MikroTik Cloud DDNS and L2TP IPsec VPN Setup Guide.

MikroTik Router Model: MikroTik hAP AX2 Dual Band Router (C52iG-5HaxD2HaxD-TC)

MikroTik’s Cloud feature is a free Dynamic DNS (DDNS) service that’s easy to enable in RouterOS. DDNS is helpful when your ISP gives you a dynamic public IP (common unless you pay for static). If you want to run a VPN server, port-forward to a gaming/media server, or remotely access an IP camera, you’ll need either a static public IP or DDNS.

Note: This won’t work if your WAN uses CGNAT (addresses 100.64.0.1–100.127.255.254) because those aren’t public-facing.

In a previous post, Why Replace Your Home Router With a MikroTik hAP AX2 Dual Band Router?, we set up the MikroTik as the gateway router terminating the internet connection and receiving a public IP. Below we’ll enable Cloud DDNS, then configure a basic L2TP/IPsec VPN server (natively supported on Windows and macOS).

1) Enable MikroTik Cloud DDNS

1. Log in to your MikroTik.
2. Go to IP → Cloud.
   
3. Tick Enable DDNS and click Apply.
   
   
4. A DNS Name will appear—this is your DDNS address. If your WAN has a public IP, you should be able to ping this DNS name.
   
   

You now have a public-facing address to use for services like VPN.
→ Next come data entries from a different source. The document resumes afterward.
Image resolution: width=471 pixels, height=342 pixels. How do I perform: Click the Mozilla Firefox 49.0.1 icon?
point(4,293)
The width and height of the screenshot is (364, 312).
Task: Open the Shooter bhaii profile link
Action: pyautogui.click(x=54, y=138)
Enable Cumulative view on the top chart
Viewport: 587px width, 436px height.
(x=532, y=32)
2) Turn On the L2TP/IPsec Server

1. Go to PPP → L2TP Server.
2. Enable the server.
3. Set Use IPsec to required.
   
4. In IPsec Secret, set a strong pre-shared key (avoid weak phrases). Click OK.

3) Create a VPN IP Pool

1. Go to IP → Pool.
   
   
2. Click New, name the pool, and in Addresses enter a range for VPN clients, e.g. 192.168.99.2–192.168.99.100 (up to 99 clients). For ~10 clients, use 192.168.99.2–192.168.99.11.
   
   
3. Use a private IP range that doesn’t overlap with your router’s LAN subnet.
   

4) Set the VPN Profile

1. Go to PPP → Profiles.
   
2. Edit the default profile:
   • Local Address: 192.168.99.1 (the VPN server’s address)
   • Remote Address: select the VPN pool you created
3. Click OK.

5) Add VPN Users

1. Go to PPP → Secrets.
   
   
2. Click New and create a username and password for each user/client.
3. Click OK.

6) Open the Firewall for L2TP/IPsec

1. Go to IP → Firewall → Filter Rules → New.
   • Chain: input
   • Protocol: 17 (udp)
   • Dst. Port: 1701,500,4500
   Click OK.
   
   
2. Create another rule:
   • Chain: input
   • Protocol: 50 (ipsec-esp)
   Click OK.
   
   
3. Drag these new rules to the top of the Filter Rules list so they take effect (rules are processed top-down).
   
   

7) Optional: Access the Router GUI via VPN

To allow router access when connected over VPN, add the VPN interface to the LAN list:

1. Go to Interfaces → Interface List.
2. Click New, set List to LAN, and Interface to your VPN user interface.
   
   
3. Click OK.
   
   

8) Set Up the Windows VPN Client

1. On Windows, open VPN Settings → Add VPN.
   
   
   
2. Fill in:
   • Connection name: anything you like
   • Server name or address: your DDNS address from Step 1
   • VPN type: L2TP/IPsec with pre-shared key
   • Pre-shared key: your IPsec secret
   • Username/Password: the VPN user you created (e.g., user1 / ********)
     
     
     
3. Click Save, then Connect (from Settings → Network & Internet → VPN or the taskbar network icon).
   

You should now be able to connect to your network securely from anywhere.